With a slim Democratic majority, the $10,000 limit was a sticking point in Build Back Better negotiations, and House lawmakers in November passed an $80,000 SALT cap through 2030 as part of their $1.75 trillion spending package. However, Sen. Joe Manchin, D-W.Va., blocked the plan in the Senate, halting momentum for SALT relief.
“I do expect this decision will revive some discussion about if and how the deduction cap should be changed moving forward, especially in the context of any revised Build Back Better package in Congress,” Watson said.
There remains skepticism of SALT cap changes in both chambers, which may make any legislative attempt to alter the cap an uphill battle at best.
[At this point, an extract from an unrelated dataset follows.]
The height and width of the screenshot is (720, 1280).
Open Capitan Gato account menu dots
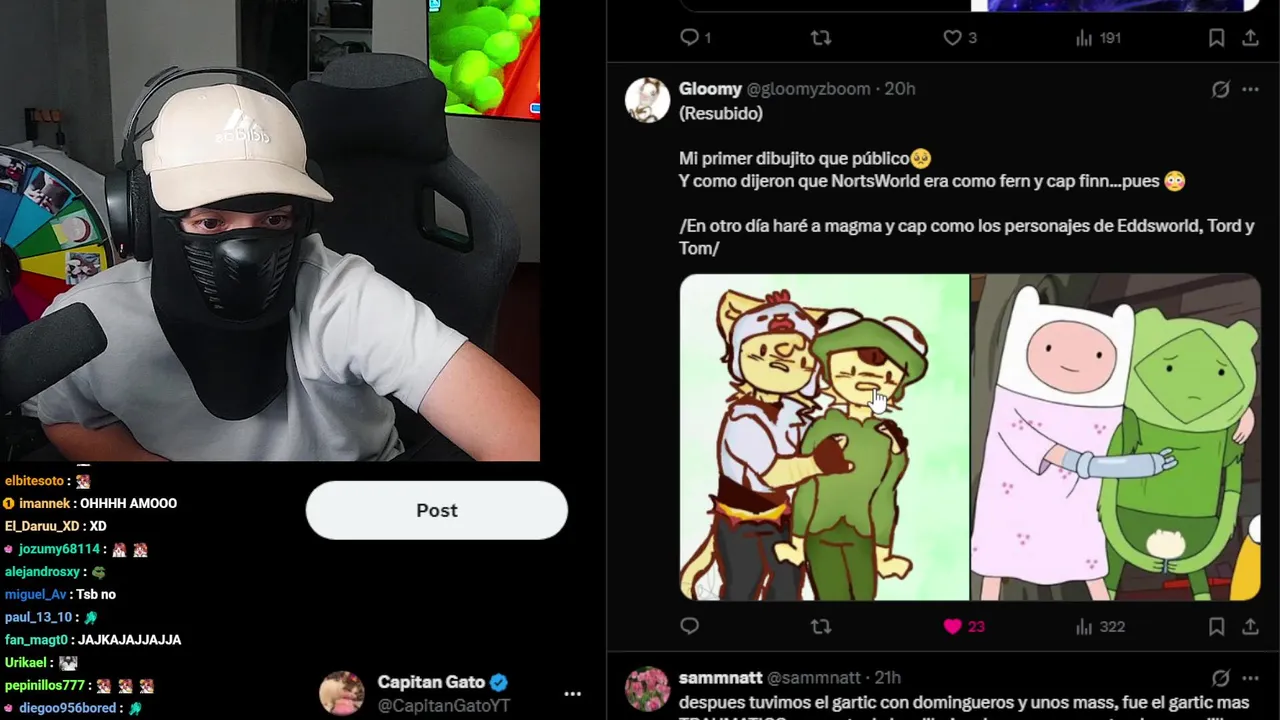click(572, 693)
senior policy analyst at the Tax Foundation
“There remains skepticism of SALT cap changes in both chambers, which may make any legislative attempt to alter the cap an uphill battle at best,” he added.
Without an extension from Congress, the $10,000 SALT limit will automatically sunset in 2026, along with several tax breaks from the Republican legislation.
In the meantime, many states have SALT cap workarounds for pass-through businesses, allowing owners to bypass the limit by paying for part of their state taxes through their company.
While the SALT cap has been a hot-button issue in high-tax states and Congress, there are other economic factors to consider, policy experts say.
“There was the pandemic, and the economic recovery from the pandemic, and these are the things that are driving current state policy decisions, not the state and local tax deduction,” said Richard Auxier, senior policy associate at the Urban-Brookings Tax Policy Center.
Those affected by the $10,000 SALT limit are affluent homeowners with “the ability to make a lot of political noise,” he said, and many have benefited from other provisions of the Tax Cuts and Jobs Act.
If repealed, the top 20% of taxpayers may receive over 96% of the relief, according to a Tax Policy Center report, which would affect only 9% of American households.